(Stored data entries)
=-=-=-=-=
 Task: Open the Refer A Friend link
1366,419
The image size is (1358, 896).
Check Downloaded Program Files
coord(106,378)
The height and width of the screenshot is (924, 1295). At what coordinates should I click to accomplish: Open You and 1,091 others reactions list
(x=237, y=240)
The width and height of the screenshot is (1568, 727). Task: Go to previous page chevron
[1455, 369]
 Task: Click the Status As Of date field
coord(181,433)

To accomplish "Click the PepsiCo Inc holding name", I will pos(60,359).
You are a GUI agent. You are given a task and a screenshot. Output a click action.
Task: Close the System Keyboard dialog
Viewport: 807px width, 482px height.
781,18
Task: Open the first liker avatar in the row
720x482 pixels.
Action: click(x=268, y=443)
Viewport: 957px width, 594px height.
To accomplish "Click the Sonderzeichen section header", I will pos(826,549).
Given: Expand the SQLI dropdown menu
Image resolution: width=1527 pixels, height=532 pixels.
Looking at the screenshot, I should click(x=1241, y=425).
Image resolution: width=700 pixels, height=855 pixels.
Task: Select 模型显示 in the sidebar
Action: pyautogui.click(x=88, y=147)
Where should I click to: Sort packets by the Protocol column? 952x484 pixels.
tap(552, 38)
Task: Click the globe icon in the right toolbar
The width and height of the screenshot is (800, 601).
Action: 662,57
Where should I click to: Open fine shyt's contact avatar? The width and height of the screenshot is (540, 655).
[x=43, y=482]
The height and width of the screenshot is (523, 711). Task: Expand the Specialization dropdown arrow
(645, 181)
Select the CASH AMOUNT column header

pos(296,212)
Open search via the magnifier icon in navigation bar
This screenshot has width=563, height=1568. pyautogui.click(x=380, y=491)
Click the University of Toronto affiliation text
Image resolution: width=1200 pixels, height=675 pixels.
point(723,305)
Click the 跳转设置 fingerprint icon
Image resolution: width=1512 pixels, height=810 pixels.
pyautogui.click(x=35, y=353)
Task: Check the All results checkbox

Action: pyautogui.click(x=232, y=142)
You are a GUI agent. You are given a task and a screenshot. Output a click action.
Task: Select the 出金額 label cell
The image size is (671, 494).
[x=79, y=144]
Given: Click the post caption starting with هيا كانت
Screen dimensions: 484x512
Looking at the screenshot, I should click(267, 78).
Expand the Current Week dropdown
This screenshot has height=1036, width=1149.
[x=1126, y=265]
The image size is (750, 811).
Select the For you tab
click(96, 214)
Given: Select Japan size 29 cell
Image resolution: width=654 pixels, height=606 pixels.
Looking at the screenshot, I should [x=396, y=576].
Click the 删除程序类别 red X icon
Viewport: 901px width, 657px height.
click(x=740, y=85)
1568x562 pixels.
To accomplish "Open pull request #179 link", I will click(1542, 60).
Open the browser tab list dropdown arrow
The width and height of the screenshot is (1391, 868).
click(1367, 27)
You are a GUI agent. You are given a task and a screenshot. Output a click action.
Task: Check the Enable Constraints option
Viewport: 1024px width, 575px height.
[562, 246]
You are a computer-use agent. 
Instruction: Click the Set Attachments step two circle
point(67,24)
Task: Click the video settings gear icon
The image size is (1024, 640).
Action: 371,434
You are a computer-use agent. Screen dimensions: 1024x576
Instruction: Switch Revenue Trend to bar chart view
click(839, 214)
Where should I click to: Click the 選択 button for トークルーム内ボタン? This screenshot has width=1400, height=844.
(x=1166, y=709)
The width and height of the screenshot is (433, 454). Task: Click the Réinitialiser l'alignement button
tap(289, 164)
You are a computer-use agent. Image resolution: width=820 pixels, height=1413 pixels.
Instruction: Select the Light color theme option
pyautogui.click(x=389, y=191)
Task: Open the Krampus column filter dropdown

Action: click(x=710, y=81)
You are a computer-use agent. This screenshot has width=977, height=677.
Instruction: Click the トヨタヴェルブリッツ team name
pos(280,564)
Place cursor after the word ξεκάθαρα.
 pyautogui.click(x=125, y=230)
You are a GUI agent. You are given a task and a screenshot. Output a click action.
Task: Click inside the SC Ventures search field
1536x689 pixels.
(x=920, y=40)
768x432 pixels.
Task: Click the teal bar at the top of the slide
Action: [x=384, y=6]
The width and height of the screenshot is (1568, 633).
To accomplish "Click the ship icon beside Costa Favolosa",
=-=-=-=-=
--- WORK TO COMPLETE ---
Copy out every entry above exactly.

--- RESULT ---
 Task: Open the Refer A Friend link
1366,419
The image size is (1358, 896).
Check Downloaded Program Files
coord(106,378)
The height and width of the screenshot is (924, 1295). At what coordinates should I click to accomplish: Open You and 1,091 others reactions list
(x=237, y=240)
The width and height of the screenshot is (1568, 727). Task: Go to previous page chevron
[1455, 369]
 Task: Click the Status As Of date field
coord(181,433)

To accomplish "Click the PepsiCo Inc holding name", I will pos(60,359).
You are a GUI agent. You are given a task and a screenshot. Output a click action.
Task: Close the System Keyboard dialog
Viewport: 807px width, 482px height.
781,18
Task: Open the first liker avatar in the row
720x482 pixels.
Action: click(x=268, y=443)
Viewport: 957px width, 594px height.
To accomplish "Click the Sonderzeichen section header", I will pos(826,549).
Given: Expand the SQLI dropdown menu
Image resolution: width=1527 pixels, height=532 pixels.
Looking at the screenshot, I should click(x=1241, y=425).
Image resolution: width=700 pixels, height=855 pixels.
Task: Select 模型显示 in the sidebar
Action: pyautogui.click(x=88, y=147)
Where should I click to: Sort packets by the Protocol column? 952x484 pixels.
tap(552, 38)
Task: Click the globe icon in the right toolbar
The width and height of the screenshot is (800, 601).
Action: 662,57
Where should I click to: Open fine shyt's contact avatar? The width and height of the screenshot is (540, 655).
[x=43, y=482]
The height and width of the screenshot is (523, 711). Task: Expand the Specialization dropdown arrow
(645, 181)
Select the CASH AMOUNT column header

pos(296,212)
Open search via the magnifier icon in navigation bar
This screenshot has width=563, height=1568. pyautogui.click(x=380, y=491)
Click the University of Toronto affiliation text
Image resolution: width=1200 pixels, height=675 pixels.
point(723,305)
Click the 跳转设置 fingerprint icon
Image resolution: width=1512 pixels, height=810 pixels.
pyautogui.click(x=35, y=353)
Task: Check the All results checkbox

Action: pyautogui.click(x=232, y=142)
You are a GUI agent. You are given a task and a screenshot. Output a click action.
Task: Select the 出金額 label cell
The image size is (671, 494).
[x=79, y=144]
Given: Click the post caption starting with هيا كانت
Screen dimensions: 484x512
Looking at the screenshot, I should click(267, 78).
Expand the Current Week dropdown
This screenshot has height=1036, width=1149.
[x=1126, y=265]
The image size is (750, 811).
Select the For you tab
click(96, 214)
Given: Select Japan size 29 cell
Image resolution: width=654 pixels, height=606 pixels.
Looking at the screenshot, I should [x=396, y=576].
Click the 删除程序类别 red X icon
Viewport: 901px width, 657px height.
click(x=740, y=85)
1568x562 pixels.
To accomplish "Open pull request #179 link", I will click(1542, 60).
Open the browser tab list dropdown arrow
The width and height of the screenshot is (1391, 868).
click(1367, 27)
You are a GUI agent. You are given a task and a screenshot. Output a click action.
Task: Check the Enable Constraints option
Viewport: 1024px width, 575px height.
[562, 246]
You are a computer-use agent. 
Instruction: Click the Set Attachments step two circle
point(67,24)
Task: Click the video settings gear icon
The image size is (1024, 640).
Action: 371,434
You are a computer-use agent. Screen dimensions: 1024x576
Instruction: Switch Revenue Trend to bar chart view
click(839, 214)
Where should I click to: Click the 選択 button for トークルーム内ボタン? This screenshot has width=1400, height=844.
(x=1166, y=709)
The width and height of the screenshot is (433, 454). Task: Click the Réinitialiser l'alignement button
tap(289, 164)
You are a computer-use agent. Image resolution: width=820 pixels, height=1413 pixels.
Instruction: Select the Light color theme option
pyautogui.click(x=389, y=191)
Task: Open the Krampus column filter dropdown

Action: click(x=710, y=81)
You are a computer-use agent. This screenshot has width=977, height=677.
Instruction: Click the トヨタヴェルブリッツ team name
pos(280,564)
Place cursor after the word ξεκάθαρα.
 pyautogui.click(x=125, y=230)
You are a GUI agent. You are given a task and a screenshot. Output a click action.
Task: Click inside the SC Ventures search field
1536x689 pixels.
(x=920, y=40)
768x432 pixels.
Task: Click the teal bar at the top of the slide
Action: [x=384, y=6]
The width and height of the screenshot is (1568, 633).
To accomplish "Click the ship icon beside Costa Favolosa",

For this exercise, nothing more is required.